My neighbour shook his head. ‘He has no family left and he’s too old and frail to live alone, even if he had a household full of slaves — which he does not. I understand the temple’s given him a private cell these days, within the dormitory for the temple acolytes. I’m sure I’ll find him there. I want him to come and make this sacrifice, though no doubt he’ll ask for an enormous bribe — he’ll call it a “donation” but it comes to the same thing — and how we are to find that I simply cannot see. I’ve collected almost everything that we can’t do without — mostly the remnants of my poor wife’s dowry, I’m afraid.’

‘You’ve obviously found something,’ I murmured doubtfully, gesturing to the large, wrapped-up object on the mule. I had supposed that there was nothing left he could sell.

He made a little face. ‘That! It’s a most dreadful statue of some ancestral god. A river deity or something of the kind. Her great-great uncle was armourer for the Romans once, but he was not a great craftsman at the best of times, and he contrived to drop some molten metal on his leg — he carved this as a thanks offering for healing, I believe.’

‘And your wife permitted you to you take it?’ I exclaimed in some surprise. ‘I thought you said that she was superstitious?’

He gave me a grim smile. ‘She wasn’t keen to let me bring it — said it was certain to bring still more ill-luck — but as I pointed out, it hasn’t brought us much protection up to now. It didn’t even help her ancestor — he died a little later by falling in the fire. He was no better at woodcarving than at working bronze, and it’s an ugly thing — but it’s inset with bronze and gold and amethyst and that will have some value I expect. Enough — I hope — for the priest to accept it as a gift.’

‘Although it represents a Celtic river god?’
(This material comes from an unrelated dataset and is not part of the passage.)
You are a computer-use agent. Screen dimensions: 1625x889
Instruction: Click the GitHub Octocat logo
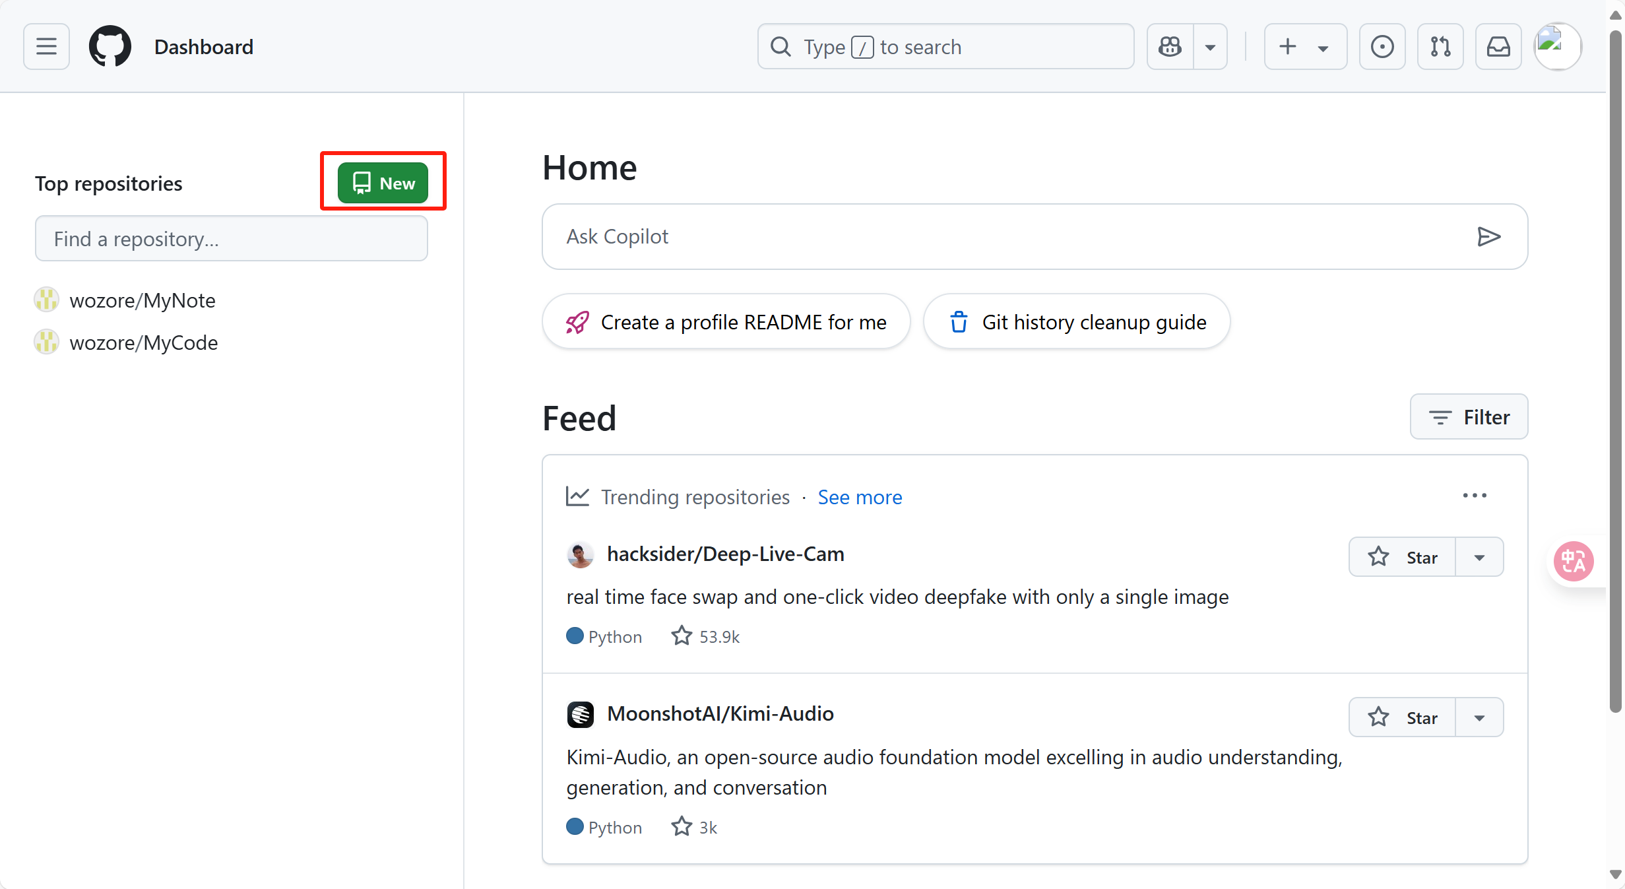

‘There is no problem about that. This deity’s a version of Mars Lenis, the Romans have declared. They’ve taken over his local temple on those grounds. And if it’s Mars — at least officially — there’s no problem with the priest accepting it.’

I nodded. The chief temple — where the ill-fated rite had taken place — is, of course, a Capitoline one, dedicated to the central trinity of Jupiter, Juno and Minerva. But any member of the Roman pantheon could be represented there, and Mars was once a member of the Triad anyway. (Of course, most deities have other temples of their own — some of them based on earlier places sacred to the Celts, like the spring belonging to this ancient river god — but at public festivals all of them are ritually invoked and can be worshipped at the Capitoline shrine, or even — like Janus! — offered special sacrifice.)

‘Images of Mars are always welcome, I suppose,’ I said.